2. Strategy That’s Actually Strategic
After we’ve picked your brain, we craft a bespoke marketing strategy. No cookie-cutter templates here—your campaign should be as unique as that weird vocal technique you’re oddly proud of.
3. Campaign Execution
This is where we roll up our sleeves and get stuck in. From playlist pitching to press releases, content calendars to collaboration opportunities—we handle the lot while keeping you in the loop without boring you with every tiny detail about our email chain with that Spotify editor (though we could name-drop if you’re into that sort of thing).
4. Measuring Success (Without Moving the Goalposts)
We track everything that matters—streams, engagement, press coverage, ticket sales—and adjust our approach accordingly. No smoke and mirrors, just honest results and transparent reporting.
Why Our Approach Works Better Than DIY

You wouldn’t perform dental surgery on yourself, would you? (If you would, please stop reading and seek help). Music marketing is a specialized field that requires industry connections, technical know-how, and years of experience navigating the ever-shifting sands of the music business.
We focus on:
- Building your authentic brand (not turning you into someone you’re not)

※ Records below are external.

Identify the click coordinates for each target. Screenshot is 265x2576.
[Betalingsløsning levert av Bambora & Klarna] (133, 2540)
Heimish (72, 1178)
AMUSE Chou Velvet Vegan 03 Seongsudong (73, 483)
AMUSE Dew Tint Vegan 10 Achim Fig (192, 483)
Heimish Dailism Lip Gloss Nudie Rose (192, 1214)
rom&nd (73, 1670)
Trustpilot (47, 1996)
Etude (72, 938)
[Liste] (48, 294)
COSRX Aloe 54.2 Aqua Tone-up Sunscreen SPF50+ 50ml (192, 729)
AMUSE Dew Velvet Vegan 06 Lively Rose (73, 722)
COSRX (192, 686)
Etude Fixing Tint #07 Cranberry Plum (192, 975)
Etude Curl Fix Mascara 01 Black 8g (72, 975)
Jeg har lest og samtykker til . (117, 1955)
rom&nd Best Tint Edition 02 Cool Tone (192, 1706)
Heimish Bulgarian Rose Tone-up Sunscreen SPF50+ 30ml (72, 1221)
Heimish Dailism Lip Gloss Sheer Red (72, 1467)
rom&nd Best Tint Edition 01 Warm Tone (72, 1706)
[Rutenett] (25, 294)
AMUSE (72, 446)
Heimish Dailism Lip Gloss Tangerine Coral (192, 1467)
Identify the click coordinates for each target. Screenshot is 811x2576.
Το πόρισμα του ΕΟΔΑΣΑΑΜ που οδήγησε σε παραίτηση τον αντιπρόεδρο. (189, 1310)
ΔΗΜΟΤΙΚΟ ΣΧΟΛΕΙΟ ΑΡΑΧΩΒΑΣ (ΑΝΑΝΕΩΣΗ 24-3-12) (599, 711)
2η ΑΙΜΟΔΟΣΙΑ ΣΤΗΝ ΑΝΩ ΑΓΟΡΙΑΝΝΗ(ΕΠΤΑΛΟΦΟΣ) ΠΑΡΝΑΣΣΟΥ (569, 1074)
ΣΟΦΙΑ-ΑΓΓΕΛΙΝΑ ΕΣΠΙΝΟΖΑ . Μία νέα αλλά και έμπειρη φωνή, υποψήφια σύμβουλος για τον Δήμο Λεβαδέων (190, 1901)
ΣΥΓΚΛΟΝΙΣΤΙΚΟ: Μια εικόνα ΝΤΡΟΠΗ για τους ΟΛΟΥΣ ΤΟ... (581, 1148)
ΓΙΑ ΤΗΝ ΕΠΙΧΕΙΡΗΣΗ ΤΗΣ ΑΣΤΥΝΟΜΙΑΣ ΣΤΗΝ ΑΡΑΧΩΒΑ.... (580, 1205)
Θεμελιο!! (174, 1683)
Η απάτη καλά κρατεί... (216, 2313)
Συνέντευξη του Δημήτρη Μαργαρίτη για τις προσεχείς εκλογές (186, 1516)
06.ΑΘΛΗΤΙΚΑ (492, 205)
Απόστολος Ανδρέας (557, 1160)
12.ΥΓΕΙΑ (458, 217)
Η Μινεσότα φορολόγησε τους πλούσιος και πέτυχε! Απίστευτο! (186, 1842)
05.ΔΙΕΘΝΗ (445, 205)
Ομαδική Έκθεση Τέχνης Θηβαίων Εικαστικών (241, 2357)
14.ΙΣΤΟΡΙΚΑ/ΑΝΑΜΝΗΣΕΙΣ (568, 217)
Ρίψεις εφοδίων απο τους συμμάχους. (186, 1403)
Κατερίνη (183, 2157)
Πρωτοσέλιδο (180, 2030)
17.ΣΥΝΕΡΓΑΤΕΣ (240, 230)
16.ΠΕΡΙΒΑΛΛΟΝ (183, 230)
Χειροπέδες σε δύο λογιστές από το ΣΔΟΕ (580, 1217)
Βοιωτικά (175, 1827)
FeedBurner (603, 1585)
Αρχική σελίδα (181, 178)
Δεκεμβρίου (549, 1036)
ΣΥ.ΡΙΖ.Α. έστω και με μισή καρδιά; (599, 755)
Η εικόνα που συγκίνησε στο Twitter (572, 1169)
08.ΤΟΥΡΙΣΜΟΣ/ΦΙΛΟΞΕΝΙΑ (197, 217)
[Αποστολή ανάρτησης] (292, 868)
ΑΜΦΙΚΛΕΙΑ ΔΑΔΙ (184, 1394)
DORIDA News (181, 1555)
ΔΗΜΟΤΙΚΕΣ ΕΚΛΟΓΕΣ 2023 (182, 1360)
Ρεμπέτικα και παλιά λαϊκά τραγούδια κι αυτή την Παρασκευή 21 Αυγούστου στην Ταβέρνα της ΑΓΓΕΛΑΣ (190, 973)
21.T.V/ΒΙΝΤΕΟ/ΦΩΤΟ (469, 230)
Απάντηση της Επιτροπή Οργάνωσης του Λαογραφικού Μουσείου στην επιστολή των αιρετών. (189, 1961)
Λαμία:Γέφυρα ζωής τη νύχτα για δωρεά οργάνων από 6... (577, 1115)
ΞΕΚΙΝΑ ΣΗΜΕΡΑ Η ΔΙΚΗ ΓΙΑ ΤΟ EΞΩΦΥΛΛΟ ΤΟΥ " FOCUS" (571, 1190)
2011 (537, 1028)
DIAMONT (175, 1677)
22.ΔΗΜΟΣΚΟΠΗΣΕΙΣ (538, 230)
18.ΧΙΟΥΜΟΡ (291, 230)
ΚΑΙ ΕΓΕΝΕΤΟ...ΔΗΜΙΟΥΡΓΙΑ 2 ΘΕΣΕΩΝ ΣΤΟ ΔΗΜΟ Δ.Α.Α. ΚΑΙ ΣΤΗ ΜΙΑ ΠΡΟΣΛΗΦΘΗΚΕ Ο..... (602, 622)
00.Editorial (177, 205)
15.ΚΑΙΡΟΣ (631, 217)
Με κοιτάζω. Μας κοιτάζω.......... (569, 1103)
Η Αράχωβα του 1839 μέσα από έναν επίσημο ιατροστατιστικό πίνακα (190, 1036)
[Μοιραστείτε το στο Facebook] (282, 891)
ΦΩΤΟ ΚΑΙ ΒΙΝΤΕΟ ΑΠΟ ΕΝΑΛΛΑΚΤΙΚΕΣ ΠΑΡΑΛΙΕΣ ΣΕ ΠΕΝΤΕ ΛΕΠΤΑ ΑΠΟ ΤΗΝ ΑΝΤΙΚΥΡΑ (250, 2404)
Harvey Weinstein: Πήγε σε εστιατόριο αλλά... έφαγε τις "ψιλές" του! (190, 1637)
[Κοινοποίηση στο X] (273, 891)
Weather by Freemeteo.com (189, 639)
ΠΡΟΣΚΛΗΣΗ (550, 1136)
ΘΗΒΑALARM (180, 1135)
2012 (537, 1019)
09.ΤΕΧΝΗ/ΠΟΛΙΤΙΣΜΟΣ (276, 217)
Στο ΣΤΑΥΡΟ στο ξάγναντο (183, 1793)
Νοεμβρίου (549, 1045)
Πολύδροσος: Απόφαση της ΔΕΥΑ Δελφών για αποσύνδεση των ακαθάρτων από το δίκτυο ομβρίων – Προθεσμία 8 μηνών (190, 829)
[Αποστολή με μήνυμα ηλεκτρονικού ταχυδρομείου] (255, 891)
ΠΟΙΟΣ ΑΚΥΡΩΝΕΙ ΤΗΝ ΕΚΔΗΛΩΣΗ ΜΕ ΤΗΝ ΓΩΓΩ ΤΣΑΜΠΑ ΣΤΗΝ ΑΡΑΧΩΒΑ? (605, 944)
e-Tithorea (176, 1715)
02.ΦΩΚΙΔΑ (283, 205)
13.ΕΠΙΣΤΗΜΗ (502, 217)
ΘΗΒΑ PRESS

- Creating sustainable growth (rather than viral one-hit-wonder syndrome)
- Developing genuine fan connections (not just inflating follower counts)
- Making data-informed decisions (instead of just doing what worked for that one band from Sheffield)
- Leveraging our 14 years of industry relationships (so you’re not starting from square one, trying to cold-email playlist curators like everyone else and their dog)
The Bottom Line
In the immortal words that no famous musician ever actually said: “Good music marketing doesn’t shout; it starts conversations.”
A quality music marketing company doesn’t just help with your current release—we’re thinking three steps ahead, building your career one strategic move at a time. We’re the chess players of the music world, except with better outfits and more interesting stories down the pub.
So, while you focus on creating those banging tracks, we’ll focus on making sure they don’t just echo around your bedroom studio. Because great music deserves to be heard—and with our industry connections from Spotify to TikTok, Google to Meta, radio to press, and thousands of playlist curators in between—it bloody well will be.